Jordanian journalists emphasized to Human Rights Watch that the ban on coverage represented another serious setback for press freedom. They said that the ban was first communicated to newspapers well in advance of the beginning of the trial, indicating to them that the intent of the authorities was to silence the press and enforce a complete media blackout on any coverage of Mr. Shubeilat -- including news, background information, analysis, and opinions. Journalists also acknowledged the intimidating effect of the threat of prosecution. "This is a clear violation of the ethics of journalism and not just the law," an editor at a weekly newspaper said, adding that the ban was indicative of a "martial law mentality" that restricts freedom of expression in Jordan. "Our duty is to report, but this puts us in chains. I could be charged and brought before the court for writing anything about Shubeilat. The military prosecutor should not be giving me orders about what to publish. I am a civilian and a journalist.," he told Human Rights Watch. The editor at a daily newspaper agreed: "This [ban] is against the law and democracy. We are threatened with being taken to court and maybe to prison."
The blanket ban on press coverage of the Shubeilat case is a violation of Article 14 of the International Covenant on Civil and Political Rights (ICCPR), which Jordan has ratified. Article 14(1) of the ICCPR permits exclusion of the public and the press "from all or part of a trial for reasons of morals, public order (ordre public) or national security in a democratic society, or when the interest of the private lives of the Parties so requires, or to the extent strictly necessary in the opinion of the court in special circumstances where publicity would prejudice the interests of justice." To our knowledge, authorities have provided no justification of why the Shubeilat court proceedings meet this test and why journalists should be prohibited from reporting about the trial. In the absence of such justification, the ban contravenes Jordan's international obligations in relation to freedom of expression and should be revoked. We are further concerned that the ministry of information and the state security court prosecutor overstepped the provisions of Article 42 of the press and publications law by barring newspapers from publishing commentary or other information about Mr.
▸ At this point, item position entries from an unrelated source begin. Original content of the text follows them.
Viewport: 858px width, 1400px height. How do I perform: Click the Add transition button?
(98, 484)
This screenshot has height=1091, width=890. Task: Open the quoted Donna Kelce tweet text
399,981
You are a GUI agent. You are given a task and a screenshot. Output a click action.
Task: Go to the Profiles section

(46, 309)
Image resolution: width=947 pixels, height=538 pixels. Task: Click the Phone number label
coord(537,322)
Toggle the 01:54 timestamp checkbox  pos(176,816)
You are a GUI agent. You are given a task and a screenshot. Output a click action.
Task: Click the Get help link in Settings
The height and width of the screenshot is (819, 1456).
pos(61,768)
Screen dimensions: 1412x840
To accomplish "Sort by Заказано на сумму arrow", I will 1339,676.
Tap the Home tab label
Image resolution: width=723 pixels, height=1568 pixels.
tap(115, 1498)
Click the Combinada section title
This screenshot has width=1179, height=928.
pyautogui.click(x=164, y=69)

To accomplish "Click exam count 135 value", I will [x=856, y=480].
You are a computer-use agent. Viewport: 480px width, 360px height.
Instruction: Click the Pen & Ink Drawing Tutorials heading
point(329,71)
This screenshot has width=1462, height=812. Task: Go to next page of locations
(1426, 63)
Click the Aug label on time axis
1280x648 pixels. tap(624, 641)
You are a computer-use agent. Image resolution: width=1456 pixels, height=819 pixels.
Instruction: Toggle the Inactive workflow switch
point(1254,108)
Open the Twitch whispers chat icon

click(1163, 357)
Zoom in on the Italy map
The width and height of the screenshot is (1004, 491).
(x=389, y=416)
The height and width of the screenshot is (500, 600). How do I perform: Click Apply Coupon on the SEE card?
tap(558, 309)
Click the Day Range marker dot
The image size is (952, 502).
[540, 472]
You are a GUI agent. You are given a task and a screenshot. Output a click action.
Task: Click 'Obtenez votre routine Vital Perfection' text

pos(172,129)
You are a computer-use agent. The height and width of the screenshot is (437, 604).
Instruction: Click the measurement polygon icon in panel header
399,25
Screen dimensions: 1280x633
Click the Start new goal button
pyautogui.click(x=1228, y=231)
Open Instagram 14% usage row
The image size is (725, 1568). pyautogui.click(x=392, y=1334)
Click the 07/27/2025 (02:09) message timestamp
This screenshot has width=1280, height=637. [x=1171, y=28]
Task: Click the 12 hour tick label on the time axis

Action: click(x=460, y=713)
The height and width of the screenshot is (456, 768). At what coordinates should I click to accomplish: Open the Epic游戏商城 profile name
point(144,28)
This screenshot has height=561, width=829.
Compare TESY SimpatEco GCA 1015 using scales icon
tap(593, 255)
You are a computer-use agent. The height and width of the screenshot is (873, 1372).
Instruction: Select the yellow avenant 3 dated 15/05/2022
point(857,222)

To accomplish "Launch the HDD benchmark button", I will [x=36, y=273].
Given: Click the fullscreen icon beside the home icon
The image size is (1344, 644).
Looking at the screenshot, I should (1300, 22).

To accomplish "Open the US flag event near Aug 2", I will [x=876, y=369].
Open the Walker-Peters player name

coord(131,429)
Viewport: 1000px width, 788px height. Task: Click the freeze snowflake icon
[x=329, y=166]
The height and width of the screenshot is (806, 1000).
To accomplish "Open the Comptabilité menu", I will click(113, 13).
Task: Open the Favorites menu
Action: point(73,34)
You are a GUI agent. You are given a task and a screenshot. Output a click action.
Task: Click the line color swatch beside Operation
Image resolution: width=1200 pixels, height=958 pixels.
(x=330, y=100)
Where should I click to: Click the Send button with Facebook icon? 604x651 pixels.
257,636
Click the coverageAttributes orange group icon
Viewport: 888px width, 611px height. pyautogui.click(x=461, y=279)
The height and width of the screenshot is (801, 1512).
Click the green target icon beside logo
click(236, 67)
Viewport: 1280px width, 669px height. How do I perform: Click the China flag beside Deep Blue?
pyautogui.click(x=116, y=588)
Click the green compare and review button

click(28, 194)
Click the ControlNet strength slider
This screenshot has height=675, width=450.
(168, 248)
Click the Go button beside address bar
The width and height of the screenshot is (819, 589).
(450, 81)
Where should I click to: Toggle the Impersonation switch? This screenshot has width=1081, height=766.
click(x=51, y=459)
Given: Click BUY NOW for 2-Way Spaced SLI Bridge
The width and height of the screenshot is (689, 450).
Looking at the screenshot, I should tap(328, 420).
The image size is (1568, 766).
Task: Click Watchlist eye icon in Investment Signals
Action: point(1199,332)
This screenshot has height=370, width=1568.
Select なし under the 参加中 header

Shubeilat's case. Their written directives constitute outright censorship of the press, in violation of Article 19 of the ICCPR which guarantees the right to freedom of expression.
Human Rights Watch is deeply concerned about the continuing pattern of restrictions on freedom of assembly and expression in Jordan, and we urge the government to reverse this worrying trend. Thank you for your attention to these important matters, and I look forward to a reply at your earliest convenience.
Middle East and North Africa Division Human Rights Watch
His Excellency Abdullah Ensour, Deputy Prime Minister for Services Affairs and Minister of State for Information Affairs His Excellency Dr. Marwan Muasher, Ambassdor, Embassy of the Hashemite Kingdom of Jordan, Washington, D.C.